Warum Diesel günstiger ist
Nicht weil er billiger herzustellen wäre — in Raffinerien ist Diesel zeitweise teurer als Benzin. Der Unterschied ist politisch gewollt und über 18 Cent groß.
- 18,4 ct
- Steuerdifferenz je Liter
- +10 %
- Energiegehalt je Liter
- ~18.000 km
- ab hier lohnt Diesel
Die Steuerdifferenz
01Die Energiesteuer beträgt auf Benzin 65,45 Cent und auf Diesel 47,04 Cent pro Liter. Diese Lücke von 18,41 Cent ist der eigentliche Grund für den Preisunterschied. Sie stammt aus einer Zeit, in der Diesel vor allem gewerblich gefahren wurde — Landwirtschaft, Spedition, Handwerk — und günstige Transportkosten politisch gewünscht waren.
Ausgeglichen wird über die Kfz-Steuer. Diesel-Pkw zahlen pro 100 cm³ Hubraum deutlich mehr Kfz-Steuer.

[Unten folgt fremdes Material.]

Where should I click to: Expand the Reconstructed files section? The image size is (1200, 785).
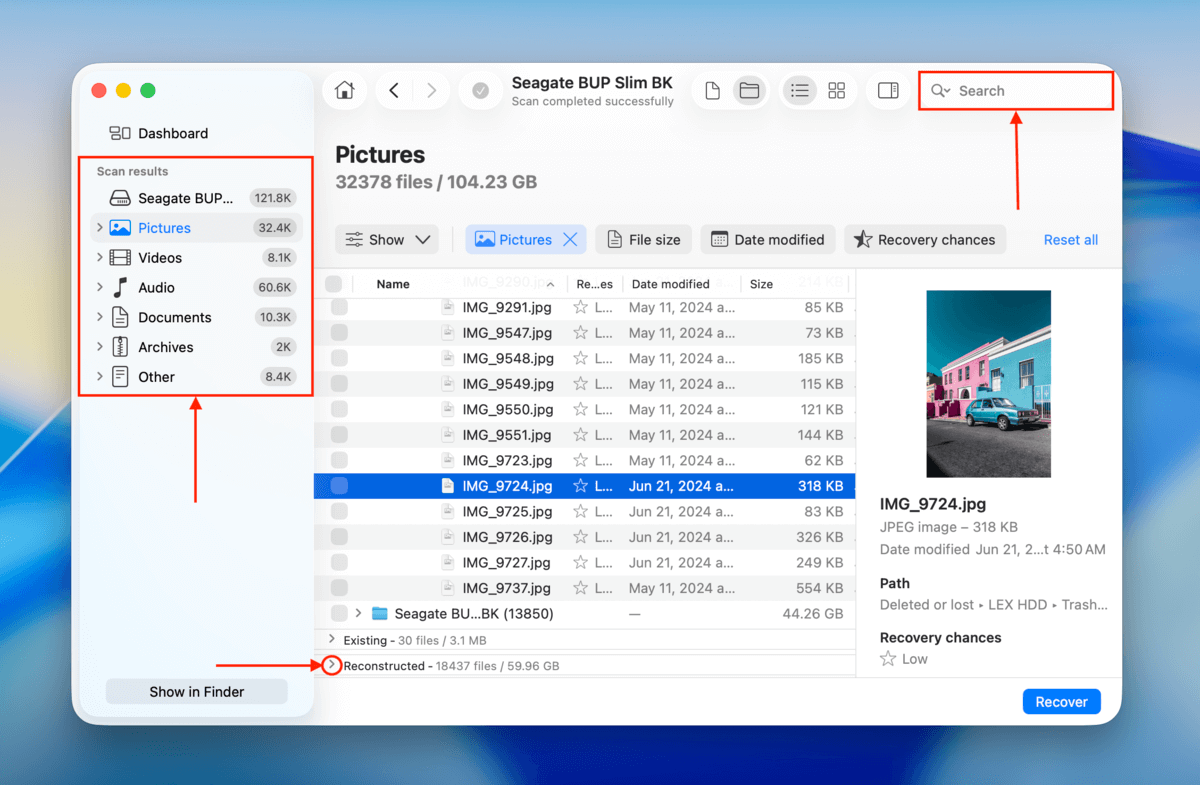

Der Staat holt einen Teil des Vorteils dort zurück — nur eben nicht an der Säule, wo man ihn merkt.
Wann Diesel sich rechnet
02Die Rechnung verschiebt sich mit dem CO₂-Preis: er steigt auf Diesel schneller als auf Benzin, weil Diesel pro Liter mehr CO₂ freisetzt. Bis 2030 schmilzt die Differenz an der Säule voraussichtlich um mehrere Cent.
Unter 10.000 km
Benziner
Der Steuervorteil spielt die höheren Fixkosten nicht ein.
10.000–18.000 km
Grauzone
Hängt an Modell, Restwert und Wartungskosten.
Über 18.000 km
Diesel
Ab hier trägt der Verbrauchsvorteil die Mehrkosten klar.
Innerstädtische Beschränkungen
03Fahrverbote betreffen inzwischen fast nur noch Euro-4-Diesel und älter, und selbst dort sind die Zonen kleiner geworden. Für Fahrzeuge ab Euro 6d ist das Thema praktisch erledigt — beim Gebrauchtwagenkauf lohnt der Blick in die Schadstoffklasse trotzdem, weil der Wiederverkaufswert daran hängt.